The first system I developed in Ruby was a testing infrastructure for a distributed multi-agent system being developed and funded by DARPA. DARPA is the research arm of the US Department of Defense. This project's grand challenge was to build a software system that could survive "in theater". The system had to continue functioning in a war-like situation with enemies attacking the software or the hardware the software is running on. The main function of the software (beyond surviving) was real-time logistics planning. Logistics includes routing supplies to people and places where its needed. That may not sound very interesting but logistics happens to be the key function that makes large groups operate effectively.
What I built for DARPA was a testing framework that observed the events being generated by the software agents using XMPP and then sent commands to these agents using HTTP. The core of the framework was a Domain Specific Language (DSL) which allowed us to script the multi-agent system. Initially this scripting was limited to simple things, but that basic automation helped the program significantly. In the first four months I wrote all the scripts.
During the next year the DSL was rewritten and then expanded to include all the forms of network and system attacks the program was tasked with creating. What was really cool was the majority of the extensions to the DSL were written by other non-Ruby developers in the program. The multi-agent system was written in Java, but each of the 80 people contributing to the attack-side of the program ended up learning enough Ruby to encode their attacks.

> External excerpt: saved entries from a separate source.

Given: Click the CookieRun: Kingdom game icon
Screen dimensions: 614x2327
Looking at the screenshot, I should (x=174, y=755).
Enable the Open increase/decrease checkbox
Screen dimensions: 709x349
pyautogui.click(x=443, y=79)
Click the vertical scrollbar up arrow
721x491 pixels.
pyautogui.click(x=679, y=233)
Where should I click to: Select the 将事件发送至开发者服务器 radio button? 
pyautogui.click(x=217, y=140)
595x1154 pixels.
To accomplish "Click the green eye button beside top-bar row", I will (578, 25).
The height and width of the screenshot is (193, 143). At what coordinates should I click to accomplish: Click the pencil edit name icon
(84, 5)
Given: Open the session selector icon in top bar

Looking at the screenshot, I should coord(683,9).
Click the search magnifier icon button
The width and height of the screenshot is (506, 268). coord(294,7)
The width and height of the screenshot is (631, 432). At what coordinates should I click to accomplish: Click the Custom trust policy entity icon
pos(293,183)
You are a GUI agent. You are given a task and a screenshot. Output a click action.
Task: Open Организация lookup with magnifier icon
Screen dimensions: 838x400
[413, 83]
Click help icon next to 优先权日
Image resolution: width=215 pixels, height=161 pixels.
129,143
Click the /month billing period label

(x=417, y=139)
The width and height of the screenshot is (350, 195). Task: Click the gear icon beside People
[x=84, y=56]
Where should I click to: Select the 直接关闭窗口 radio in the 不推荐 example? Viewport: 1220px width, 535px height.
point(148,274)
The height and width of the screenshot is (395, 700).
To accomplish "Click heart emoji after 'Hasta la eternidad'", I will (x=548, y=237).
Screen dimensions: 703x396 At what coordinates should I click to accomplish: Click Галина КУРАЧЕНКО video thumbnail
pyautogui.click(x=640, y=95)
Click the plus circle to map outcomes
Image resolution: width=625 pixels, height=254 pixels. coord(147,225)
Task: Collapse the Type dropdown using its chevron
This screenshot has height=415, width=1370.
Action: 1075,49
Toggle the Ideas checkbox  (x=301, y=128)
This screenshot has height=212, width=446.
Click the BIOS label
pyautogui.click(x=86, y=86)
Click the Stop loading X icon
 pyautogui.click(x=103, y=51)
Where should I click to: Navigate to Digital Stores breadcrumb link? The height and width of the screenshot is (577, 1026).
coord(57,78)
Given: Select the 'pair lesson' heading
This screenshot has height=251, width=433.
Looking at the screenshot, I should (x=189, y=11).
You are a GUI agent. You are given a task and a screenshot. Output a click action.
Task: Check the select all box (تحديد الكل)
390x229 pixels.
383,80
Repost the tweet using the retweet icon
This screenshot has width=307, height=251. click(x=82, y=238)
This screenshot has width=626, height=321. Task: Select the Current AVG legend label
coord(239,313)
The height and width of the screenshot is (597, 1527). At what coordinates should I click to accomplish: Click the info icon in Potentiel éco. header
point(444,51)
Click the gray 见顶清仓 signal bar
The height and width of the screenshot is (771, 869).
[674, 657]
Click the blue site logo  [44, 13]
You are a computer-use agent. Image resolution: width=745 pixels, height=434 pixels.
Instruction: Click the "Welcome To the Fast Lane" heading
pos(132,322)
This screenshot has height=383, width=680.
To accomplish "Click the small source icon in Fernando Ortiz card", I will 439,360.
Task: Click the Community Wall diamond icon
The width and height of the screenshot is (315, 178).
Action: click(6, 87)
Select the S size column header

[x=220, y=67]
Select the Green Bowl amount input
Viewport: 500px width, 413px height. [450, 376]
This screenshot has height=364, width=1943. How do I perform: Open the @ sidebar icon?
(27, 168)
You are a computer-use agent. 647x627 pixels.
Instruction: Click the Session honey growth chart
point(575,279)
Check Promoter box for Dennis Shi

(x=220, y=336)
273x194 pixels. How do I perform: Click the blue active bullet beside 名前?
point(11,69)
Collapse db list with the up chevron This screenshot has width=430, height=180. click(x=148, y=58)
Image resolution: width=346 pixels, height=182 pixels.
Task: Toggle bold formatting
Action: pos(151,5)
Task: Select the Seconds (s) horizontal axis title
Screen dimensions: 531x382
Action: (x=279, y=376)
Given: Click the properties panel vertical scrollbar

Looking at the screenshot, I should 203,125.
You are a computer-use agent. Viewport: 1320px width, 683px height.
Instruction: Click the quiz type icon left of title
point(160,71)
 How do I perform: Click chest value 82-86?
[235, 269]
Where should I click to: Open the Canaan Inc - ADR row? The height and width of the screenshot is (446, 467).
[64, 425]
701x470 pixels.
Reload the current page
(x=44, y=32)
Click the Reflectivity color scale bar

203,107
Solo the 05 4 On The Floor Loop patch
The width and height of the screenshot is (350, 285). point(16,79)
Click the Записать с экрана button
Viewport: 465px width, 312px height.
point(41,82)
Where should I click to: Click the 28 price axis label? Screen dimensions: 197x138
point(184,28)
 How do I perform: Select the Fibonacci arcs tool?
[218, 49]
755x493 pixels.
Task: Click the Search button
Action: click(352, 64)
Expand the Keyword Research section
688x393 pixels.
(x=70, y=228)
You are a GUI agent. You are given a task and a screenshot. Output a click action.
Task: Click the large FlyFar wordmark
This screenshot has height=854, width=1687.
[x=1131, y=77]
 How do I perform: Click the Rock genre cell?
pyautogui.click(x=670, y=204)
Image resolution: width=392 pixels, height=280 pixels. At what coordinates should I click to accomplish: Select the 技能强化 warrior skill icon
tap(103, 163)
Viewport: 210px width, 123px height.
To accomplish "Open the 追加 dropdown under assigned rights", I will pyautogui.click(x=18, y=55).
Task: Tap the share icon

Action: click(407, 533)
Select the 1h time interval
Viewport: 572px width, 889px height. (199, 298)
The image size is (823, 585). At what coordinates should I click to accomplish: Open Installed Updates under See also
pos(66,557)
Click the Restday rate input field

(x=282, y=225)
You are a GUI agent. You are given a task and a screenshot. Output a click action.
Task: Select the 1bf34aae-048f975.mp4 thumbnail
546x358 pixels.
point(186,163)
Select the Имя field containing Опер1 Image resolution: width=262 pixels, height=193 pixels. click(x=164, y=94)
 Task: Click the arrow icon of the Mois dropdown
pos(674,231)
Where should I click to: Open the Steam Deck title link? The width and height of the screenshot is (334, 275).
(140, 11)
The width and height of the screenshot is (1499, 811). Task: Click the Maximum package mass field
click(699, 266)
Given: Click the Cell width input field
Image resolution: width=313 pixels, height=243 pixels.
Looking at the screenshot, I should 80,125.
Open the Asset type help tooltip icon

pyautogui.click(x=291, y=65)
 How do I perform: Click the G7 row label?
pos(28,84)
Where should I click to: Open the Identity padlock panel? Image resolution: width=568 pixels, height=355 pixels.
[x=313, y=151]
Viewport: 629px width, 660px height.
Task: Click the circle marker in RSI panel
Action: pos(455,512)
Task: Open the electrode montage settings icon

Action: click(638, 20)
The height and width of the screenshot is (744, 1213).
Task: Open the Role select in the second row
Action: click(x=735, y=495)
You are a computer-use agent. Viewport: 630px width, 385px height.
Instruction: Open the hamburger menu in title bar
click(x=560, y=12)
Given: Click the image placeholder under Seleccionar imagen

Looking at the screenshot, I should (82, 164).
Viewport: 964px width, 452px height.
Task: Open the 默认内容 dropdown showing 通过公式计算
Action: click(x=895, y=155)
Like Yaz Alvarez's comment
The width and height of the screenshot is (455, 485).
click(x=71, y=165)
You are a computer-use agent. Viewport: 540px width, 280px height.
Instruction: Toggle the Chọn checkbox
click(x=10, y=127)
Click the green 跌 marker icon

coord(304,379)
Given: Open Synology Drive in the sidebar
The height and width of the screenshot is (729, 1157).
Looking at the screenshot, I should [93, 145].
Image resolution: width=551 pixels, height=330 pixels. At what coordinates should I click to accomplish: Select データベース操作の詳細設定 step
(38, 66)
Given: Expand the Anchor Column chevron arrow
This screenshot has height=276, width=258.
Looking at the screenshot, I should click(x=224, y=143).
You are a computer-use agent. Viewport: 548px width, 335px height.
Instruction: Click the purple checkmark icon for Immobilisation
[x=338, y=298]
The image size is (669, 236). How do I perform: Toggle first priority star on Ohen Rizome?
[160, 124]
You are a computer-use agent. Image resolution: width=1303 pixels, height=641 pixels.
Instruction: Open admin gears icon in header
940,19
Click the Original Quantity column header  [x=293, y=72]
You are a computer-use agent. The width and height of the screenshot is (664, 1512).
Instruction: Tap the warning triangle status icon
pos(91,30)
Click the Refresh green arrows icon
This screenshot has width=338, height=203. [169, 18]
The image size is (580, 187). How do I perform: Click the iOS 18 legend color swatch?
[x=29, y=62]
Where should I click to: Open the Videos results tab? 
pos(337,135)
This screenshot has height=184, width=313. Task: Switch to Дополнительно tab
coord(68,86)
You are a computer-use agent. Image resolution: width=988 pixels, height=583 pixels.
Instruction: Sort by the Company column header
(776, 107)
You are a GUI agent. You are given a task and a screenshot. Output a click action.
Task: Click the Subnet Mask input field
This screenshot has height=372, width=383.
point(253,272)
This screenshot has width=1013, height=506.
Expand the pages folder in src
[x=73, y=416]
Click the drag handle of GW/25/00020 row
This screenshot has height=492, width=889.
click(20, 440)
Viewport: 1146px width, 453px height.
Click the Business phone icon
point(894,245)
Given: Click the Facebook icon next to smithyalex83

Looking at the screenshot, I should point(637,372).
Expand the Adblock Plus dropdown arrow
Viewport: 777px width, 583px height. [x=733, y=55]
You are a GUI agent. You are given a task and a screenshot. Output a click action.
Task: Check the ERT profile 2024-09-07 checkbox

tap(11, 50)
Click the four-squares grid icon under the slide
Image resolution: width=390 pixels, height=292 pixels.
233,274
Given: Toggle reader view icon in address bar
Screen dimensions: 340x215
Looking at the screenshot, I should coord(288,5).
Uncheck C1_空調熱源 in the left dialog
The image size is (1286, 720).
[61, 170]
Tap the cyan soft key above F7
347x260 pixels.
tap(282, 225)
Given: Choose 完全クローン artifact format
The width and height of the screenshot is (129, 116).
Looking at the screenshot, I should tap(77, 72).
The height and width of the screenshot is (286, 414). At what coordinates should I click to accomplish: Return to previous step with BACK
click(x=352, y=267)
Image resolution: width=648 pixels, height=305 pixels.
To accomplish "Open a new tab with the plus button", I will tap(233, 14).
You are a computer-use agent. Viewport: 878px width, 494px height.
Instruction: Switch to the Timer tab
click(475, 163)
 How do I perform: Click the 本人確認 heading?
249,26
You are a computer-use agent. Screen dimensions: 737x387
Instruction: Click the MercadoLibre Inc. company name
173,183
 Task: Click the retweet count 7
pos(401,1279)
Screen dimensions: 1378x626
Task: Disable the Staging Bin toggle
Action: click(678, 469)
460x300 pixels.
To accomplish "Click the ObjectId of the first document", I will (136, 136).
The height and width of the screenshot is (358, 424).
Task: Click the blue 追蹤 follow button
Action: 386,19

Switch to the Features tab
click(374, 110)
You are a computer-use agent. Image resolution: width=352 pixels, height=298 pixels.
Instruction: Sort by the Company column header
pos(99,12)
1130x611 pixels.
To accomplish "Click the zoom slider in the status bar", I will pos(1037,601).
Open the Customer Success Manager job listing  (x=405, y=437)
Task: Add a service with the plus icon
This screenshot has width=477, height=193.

We also expanded the DSL to generate the logistics rules and from the rules the agent society definition.
This was a large deployment. We had 300 dual core machines with 4GB of RAM and 10,000 agents running across them. The Ruby script that was generated for a single agent society definition was over 1 million lines of code. The events that Ruby handled per hour were well over 3 million messages of 1-10k each.
By the end of the program, Ruby was used to generate the entire agent configuration, drive the simulation, generate the attacks, record the results, generate reports and summarize them for the Program Manager. This development taught me three very important lessons about Ruby:
- Ruby is an excellent language to encode domain specific logic in. Its flexible syntax makes Ruby almost disappear and what's left is domain terms. Once the domain is encoded its very easy for domain experts to use the Ruby DSL. These domain experts may not be able to write it, but they most definitely can read and validate it. When people talk about a 10x developer productivity increase, I believe this is the primary reason for it, the close communication between domain experts and those building the system.
- Programmers can quickly learn Ruby and can be effective in it, especially if they learn it in the context of something they know. Every person on our project that wrote Ruby enjoyed it. Their enjoyment was the main motivator to them becoming more and more proficient in Ruby. I believe any good programmer can be a good programmer in Ruby.
- Ruby scales. We pushed Ruby to unbelievable levels on this program and it exceeded our expectations. The application under test was critical which made the testing framework even more critical. There were places in our code where we had to drop into C to perform computationally intensive operations. The ease of doing this is another key aspect of Ruby's scalability.
The second system I developed in Ruby was a desktop-based functional prototype for a complex system that was being designed for the US Air Force. The goal of this system was to create a unified view across the 18 different groups that coordinate the movement of military aircraft and provide mid-air refueling with tankers.
The team that hired me to do this was a Human Computer Interface research organization that had spent the prior 3 years traveling the world to interview and capture the requirements of all 18 groups. They had written a very detailed user interface specification for the system. They wanted to deliver this user interface specification along with a functional prototype to show the final implementors what they meant in the text & pictures of their design.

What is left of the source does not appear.